§ **The problem**
Take the line that contains "Expand the Живучесть parameter section" and all lines after it, up to and including the last line of the data, and write them out exactly; nothing else belongs in the answer.

§ **Given data**

- - - -

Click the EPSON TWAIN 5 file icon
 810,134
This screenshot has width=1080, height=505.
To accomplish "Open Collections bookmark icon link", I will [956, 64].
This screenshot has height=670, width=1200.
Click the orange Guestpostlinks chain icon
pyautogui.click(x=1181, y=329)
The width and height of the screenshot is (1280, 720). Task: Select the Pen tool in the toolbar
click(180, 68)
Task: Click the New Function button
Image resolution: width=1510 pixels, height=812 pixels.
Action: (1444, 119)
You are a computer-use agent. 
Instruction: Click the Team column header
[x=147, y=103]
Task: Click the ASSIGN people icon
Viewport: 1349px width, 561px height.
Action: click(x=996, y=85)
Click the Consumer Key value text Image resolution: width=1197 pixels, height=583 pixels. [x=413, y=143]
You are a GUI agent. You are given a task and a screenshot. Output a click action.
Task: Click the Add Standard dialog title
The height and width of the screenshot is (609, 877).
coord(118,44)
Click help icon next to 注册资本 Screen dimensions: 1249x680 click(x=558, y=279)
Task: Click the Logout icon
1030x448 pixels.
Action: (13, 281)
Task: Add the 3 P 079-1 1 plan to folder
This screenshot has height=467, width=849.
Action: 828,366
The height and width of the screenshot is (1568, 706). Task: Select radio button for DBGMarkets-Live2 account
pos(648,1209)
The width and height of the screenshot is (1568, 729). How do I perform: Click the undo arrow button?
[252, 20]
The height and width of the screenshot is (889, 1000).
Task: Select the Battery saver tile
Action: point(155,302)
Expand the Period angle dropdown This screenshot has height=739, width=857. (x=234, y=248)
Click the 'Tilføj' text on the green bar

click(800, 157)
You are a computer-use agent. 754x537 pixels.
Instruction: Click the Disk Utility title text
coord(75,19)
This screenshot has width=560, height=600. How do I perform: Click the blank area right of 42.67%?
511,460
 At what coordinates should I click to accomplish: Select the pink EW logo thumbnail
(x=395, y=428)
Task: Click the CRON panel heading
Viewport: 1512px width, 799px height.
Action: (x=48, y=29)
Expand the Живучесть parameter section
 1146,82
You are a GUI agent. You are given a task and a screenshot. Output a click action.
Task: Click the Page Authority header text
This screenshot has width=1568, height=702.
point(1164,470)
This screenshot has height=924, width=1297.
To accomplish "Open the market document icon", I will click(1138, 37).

- - - -

§ **Completed task**
Expand the Живучесть parameter section
 1146,82
You are a GUI agent. You are given a task and a screenshot. Output a click action.
Task: Click the Page Authority header text
This screenshot has width=1568, height=702.
point(1164,470)
This screenshot has height=924, width=1297.
To accomplish "Open the market document icon", I will click(1138, 37).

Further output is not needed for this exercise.